Toilet paper flies, balloons pop, children laugh and kids discover a fascination for science during scientific demonstrations by “Science" Steve Rokusek. A South Dakota Public Broadcasting education specialist, Rokusek makes science fun for audiences of all ages. And he does it by using humorous demonstrations that bring to life the laws of physics, chemistry, anatomy and more.

Rokusek has been a mainstay during Sanford Lab's Neutrino Day celebrations. This year he will once again provide entertaining science demonstrations on July 8 in Lead. Rokusek said science is all around us and is evident in "how and why we can walk, how a chair supports our weight, why soap cleans our dishes, why tires lose pressure in the winter. Just take a look, experiment, explore and learn.”

Learning about science shouldn’t stop when we leave the classroom. “Interest and the willingness to learn supersedes age,” Rokusek said. Events like Neutrino Day inspire people of all ages in the community to explore the world and discover things unknown.

Students are not the only ones to be inspired by Science Steve. Parents and educators also learn from his demonstrations and use them to teach those around them about how to discover science and keep it fun.

June Apaza, director of Education and Outreach at Sanford Lab, said, “Science Steve brings the 'Ah-ha!' moments to science learning."

And kids aren't the only ones enjoying the demonstrations. “If I am having fun, then the audience usually is too,” Rokusek said.

INPUT:
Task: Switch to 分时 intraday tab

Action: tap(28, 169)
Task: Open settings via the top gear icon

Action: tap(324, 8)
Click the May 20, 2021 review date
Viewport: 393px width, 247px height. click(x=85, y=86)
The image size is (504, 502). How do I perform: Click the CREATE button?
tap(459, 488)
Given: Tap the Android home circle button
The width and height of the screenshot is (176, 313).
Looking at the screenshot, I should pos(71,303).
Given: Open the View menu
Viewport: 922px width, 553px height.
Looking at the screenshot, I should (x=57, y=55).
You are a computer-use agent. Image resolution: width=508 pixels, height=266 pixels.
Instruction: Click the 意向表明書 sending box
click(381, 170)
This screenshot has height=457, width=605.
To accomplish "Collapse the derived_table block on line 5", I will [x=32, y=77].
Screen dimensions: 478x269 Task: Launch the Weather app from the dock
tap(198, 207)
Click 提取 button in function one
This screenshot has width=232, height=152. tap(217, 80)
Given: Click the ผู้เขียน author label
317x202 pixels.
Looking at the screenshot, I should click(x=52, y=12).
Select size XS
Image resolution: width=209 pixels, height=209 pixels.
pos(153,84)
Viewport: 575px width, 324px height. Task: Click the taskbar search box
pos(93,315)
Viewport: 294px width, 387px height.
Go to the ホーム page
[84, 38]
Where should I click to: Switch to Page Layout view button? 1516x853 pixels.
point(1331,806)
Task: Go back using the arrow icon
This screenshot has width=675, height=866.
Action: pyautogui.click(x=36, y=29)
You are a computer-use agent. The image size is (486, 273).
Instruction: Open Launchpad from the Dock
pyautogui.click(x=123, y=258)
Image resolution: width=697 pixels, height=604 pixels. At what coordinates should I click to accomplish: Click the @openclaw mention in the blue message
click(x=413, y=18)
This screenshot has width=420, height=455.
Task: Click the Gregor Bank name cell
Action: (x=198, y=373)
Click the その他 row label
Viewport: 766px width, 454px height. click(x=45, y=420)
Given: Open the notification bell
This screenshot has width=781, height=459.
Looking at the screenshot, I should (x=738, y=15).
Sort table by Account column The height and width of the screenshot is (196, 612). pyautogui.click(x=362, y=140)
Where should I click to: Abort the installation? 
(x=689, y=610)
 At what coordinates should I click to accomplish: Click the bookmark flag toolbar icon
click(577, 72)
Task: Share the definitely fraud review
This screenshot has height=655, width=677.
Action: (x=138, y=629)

EXERCISE SET:
1. According to the Science Steve article, on what date will Rokusek give demonstrations in Lead?
2. Filter the listing down to every line containing the string "pixels".

RESPONSES FOR EACH TASK:
1. July 8

2.
You are a computer-use agent. Image resolution: width=508 pixels, height=266 pixels.
317x202 pixels.
Image resolution: width=209 pixels, height=209 pixels.
Where should I click to: Switch to Page Layout view button? 1516x853 pixels.
Image resolution: width=697 pixels, height=604 pixels. At what coordinates should I click to accomplish: Click the @openclaw mention in the blue message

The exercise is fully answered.